The lines to reproduce from the material below are those from the one containing "WordPress (531, 2561)" through the one containing "GTA 6 PS5 Controller", both included; write them out exactly and add nothing.

..............................

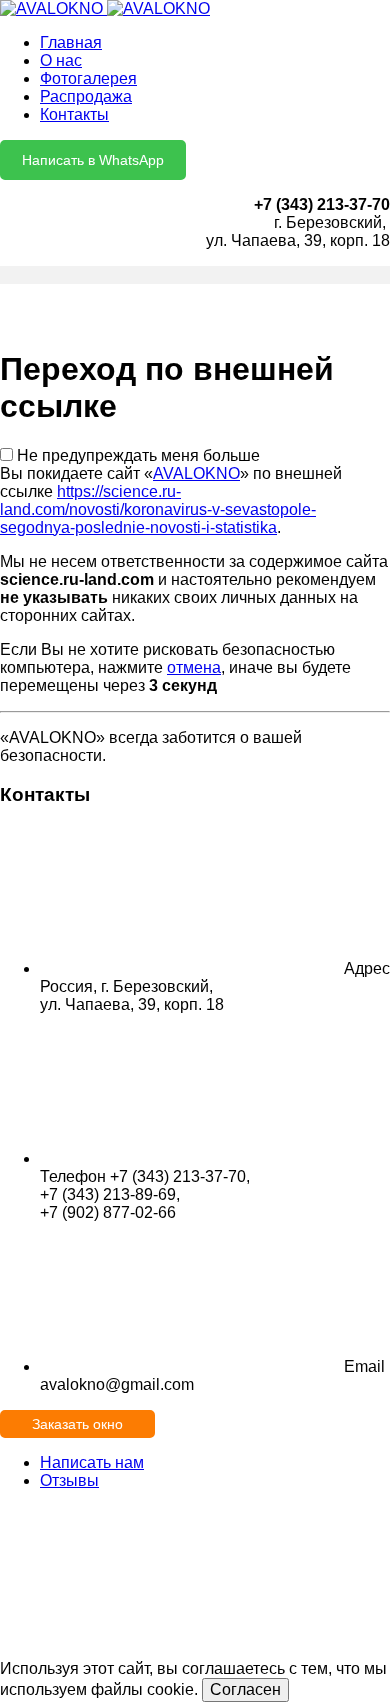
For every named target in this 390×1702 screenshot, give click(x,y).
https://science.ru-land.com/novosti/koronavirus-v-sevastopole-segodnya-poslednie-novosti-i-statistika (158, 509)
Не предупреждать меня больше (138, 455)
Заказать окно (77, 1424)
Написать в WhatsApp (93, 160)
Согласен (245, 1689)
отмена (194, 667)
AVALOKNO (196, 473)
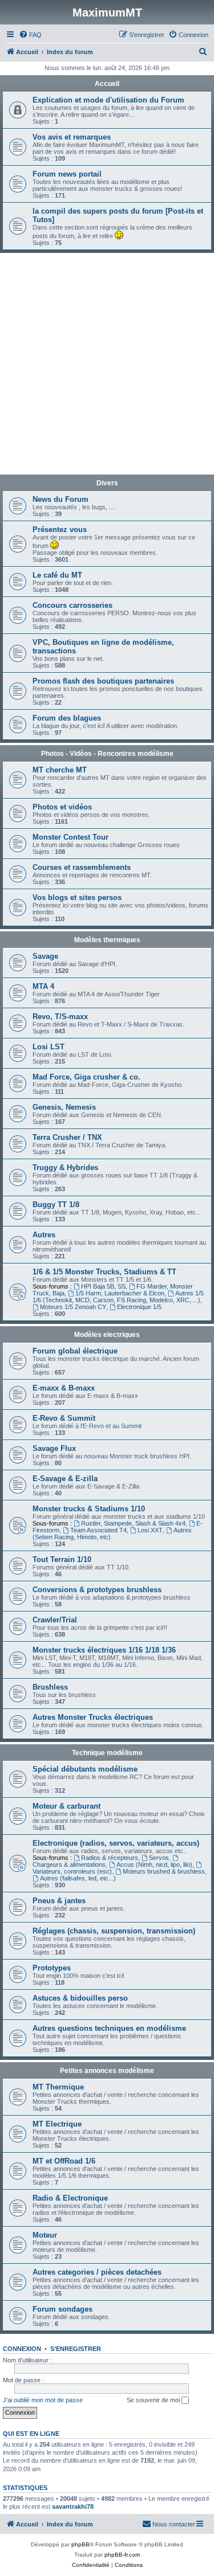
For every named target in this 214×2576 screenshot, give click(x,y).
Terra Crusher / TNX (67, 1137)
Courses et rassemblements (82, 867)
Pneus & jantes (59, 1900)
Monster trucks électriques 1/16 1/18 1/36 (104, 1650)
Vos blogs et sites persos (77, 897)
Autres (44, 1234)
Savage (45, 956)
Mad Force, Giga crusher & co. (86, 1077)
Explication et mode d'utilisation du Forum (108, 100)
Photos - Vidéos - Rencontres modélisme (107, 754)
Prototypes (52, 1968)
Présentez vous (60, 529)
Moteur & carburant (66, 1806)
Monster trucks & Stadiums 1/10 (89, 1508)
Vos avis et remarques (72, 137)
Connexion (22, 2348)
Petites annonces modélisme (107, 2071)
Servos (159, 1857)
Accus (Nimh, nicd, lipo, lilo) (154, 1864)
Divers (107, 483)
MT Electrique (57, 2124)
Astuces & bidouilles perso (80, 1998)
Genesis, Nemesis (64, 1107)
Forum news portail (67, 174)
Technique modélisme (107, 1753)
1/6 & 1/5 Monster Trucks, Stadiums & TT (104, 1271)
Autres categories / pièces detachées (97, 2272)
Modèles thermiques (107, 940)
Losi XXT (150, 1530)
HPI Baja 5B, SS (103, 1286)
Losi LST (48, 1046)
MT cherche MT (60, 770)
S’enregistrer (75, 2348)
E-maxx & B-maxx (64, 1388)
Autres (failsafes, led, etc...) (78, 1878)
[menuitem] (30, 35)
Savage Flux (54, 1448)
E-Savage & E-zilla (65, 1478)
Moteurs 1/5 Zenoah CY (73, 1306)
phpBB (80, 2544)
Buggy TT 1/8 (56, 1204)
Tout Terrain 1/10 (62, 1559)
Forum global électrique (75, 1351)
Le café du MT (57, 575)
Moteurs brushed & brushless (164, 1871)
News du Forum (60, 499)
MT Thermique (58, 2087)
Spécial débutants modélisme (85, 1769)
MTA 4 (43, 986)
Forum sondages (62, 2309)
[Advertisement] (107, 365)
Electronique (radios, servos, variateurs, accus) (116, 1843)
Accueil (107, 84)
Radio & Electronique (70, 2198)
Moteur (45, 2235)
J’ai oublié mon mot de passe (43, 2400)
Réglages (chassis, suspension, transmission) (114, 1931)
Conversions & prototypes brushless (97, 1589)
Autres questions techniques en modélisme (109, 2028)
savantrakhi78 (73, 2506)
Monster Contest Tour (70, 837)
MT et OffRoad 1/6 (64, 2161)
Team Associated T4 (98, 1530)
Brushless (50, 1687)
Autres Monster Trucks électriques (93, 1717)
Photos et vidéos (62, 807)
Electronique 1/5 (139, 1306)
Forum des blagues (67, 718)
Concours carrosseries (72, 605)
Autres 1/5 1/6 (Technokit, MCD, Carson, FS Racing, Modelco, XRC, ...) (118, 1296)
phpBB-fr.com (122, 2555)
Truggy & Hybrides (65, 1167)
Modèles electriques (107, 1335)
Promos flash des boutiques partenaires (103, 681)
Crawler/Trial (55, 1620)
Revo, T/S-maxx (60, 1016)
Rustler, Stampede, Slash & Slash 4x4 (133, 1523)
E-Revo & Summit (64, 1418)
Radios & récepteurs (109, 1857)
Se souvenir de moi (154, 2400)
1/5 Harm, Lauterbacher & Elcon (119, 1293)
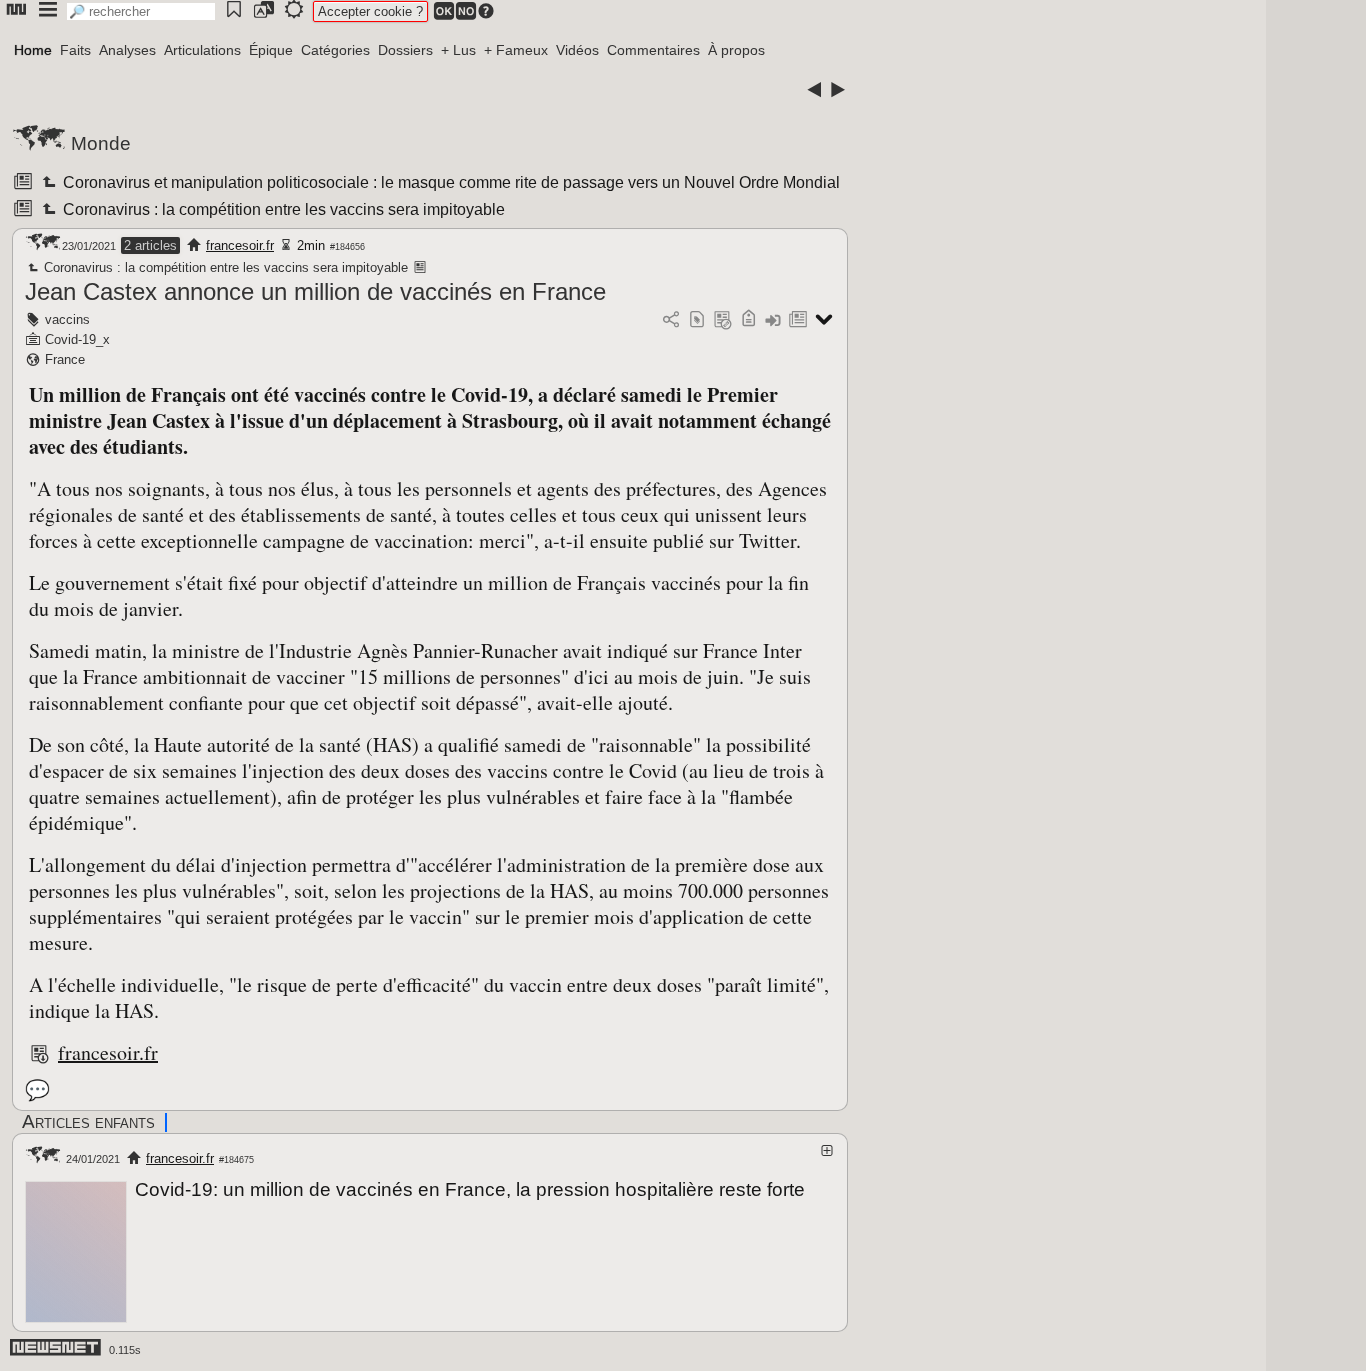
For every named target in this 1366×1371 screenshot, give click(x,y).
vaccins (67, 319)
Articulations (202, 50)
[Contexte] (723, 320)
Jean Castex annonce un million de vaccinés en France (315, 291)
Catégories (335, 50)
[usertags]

..............................

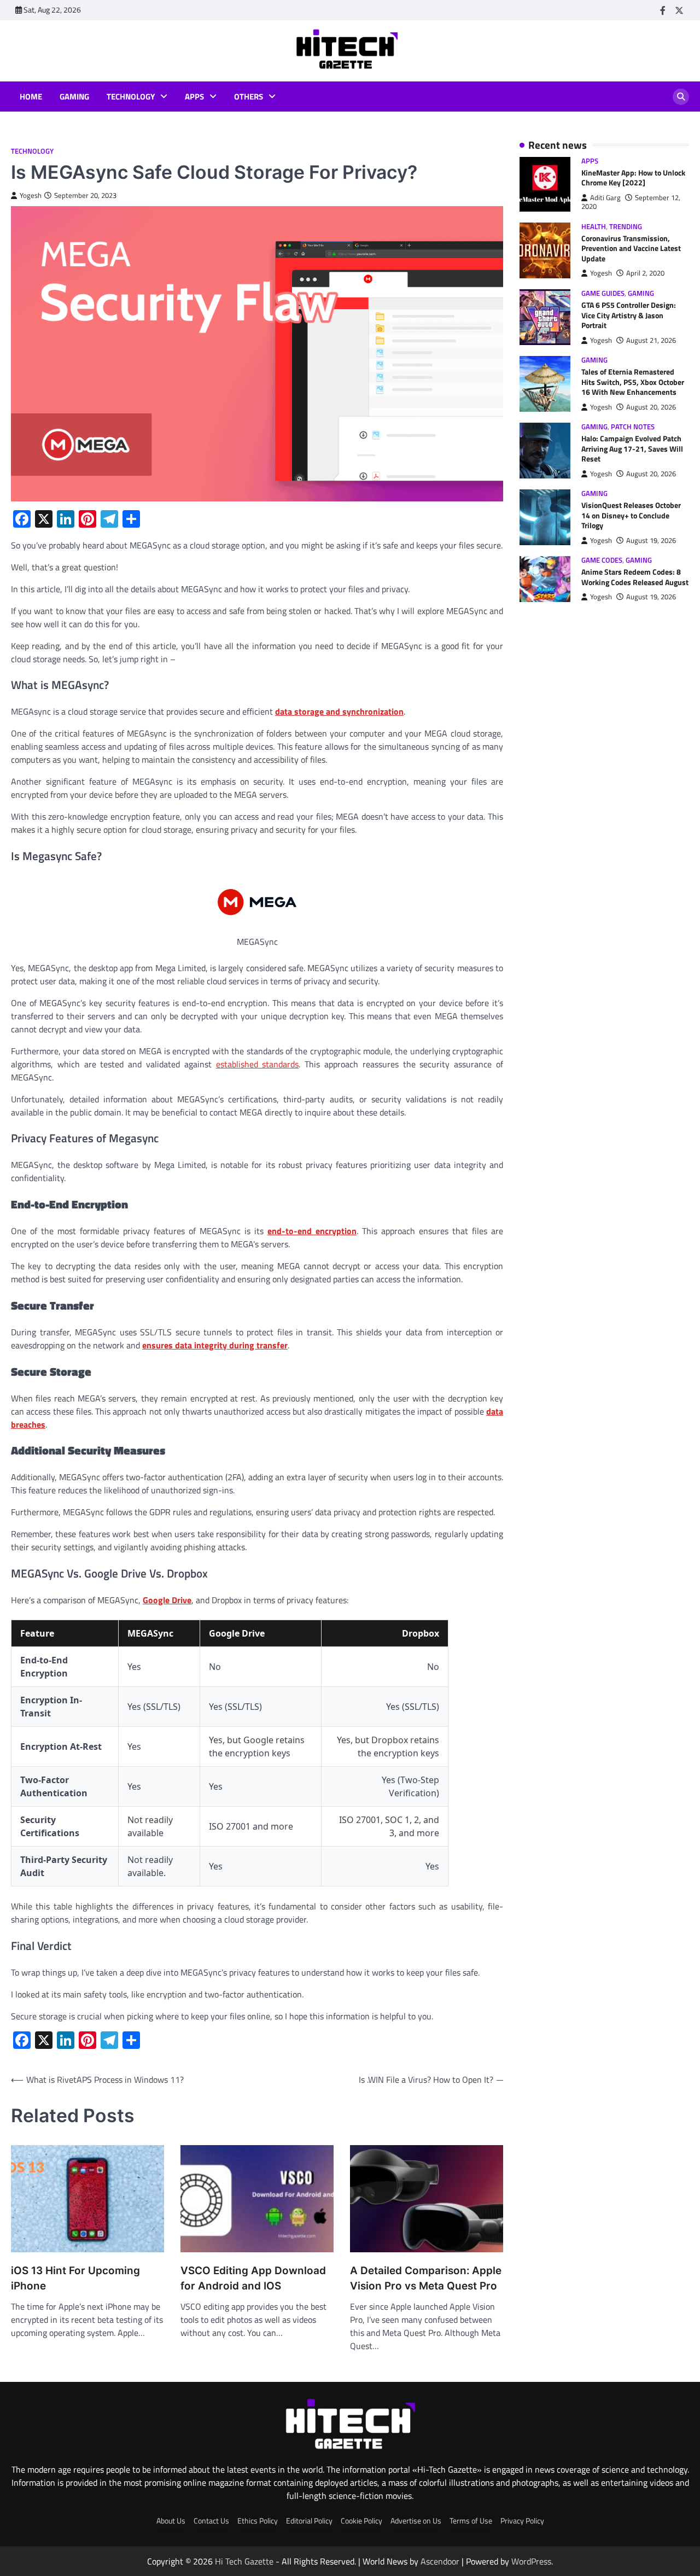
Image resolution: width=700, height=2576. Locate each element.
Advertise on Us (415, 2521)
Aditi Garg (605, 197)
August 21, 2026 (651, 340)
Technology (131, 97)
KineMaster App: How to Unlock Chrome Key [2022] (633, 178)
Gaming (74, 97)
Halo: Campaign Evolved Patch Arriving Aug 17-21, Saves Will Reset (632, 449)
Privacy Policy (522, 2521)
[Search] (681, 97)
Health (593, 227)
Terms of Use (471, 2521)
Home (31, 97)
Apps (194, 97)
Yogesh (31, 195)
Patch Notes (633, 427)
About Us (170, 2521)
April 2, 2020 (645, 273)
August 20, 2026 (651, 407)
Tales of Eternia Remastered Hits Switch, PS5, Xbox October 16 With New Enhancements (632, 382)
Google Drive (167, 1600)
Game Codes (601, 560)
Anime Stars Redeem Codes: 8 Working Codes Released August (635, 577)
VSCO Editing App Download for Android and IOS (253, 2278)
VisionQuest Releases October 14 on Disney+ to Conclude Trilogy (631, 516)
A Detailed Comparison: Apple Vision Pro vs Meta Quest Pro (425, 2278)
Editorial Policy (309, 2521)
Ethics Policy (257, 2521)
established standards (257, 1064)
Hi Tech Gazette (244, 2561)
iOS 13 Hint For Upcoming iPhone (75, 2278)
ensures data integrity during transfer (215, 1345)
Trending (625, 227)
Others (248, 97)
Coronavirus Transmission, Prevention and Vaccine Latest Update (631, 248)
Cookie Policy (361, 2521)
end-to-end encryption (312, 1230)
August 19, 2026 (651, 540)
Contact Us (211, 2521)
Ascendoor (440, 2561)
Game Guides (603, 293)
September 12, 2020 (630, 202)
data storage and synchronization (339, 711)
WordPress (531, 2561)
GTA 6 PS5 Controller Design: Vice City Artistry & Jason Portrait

..............................

◆ Reply to the task:
WordPress (531, 2561)
GTA 6 PS5 Controller Design: Vice City Artistry & Jason Portrait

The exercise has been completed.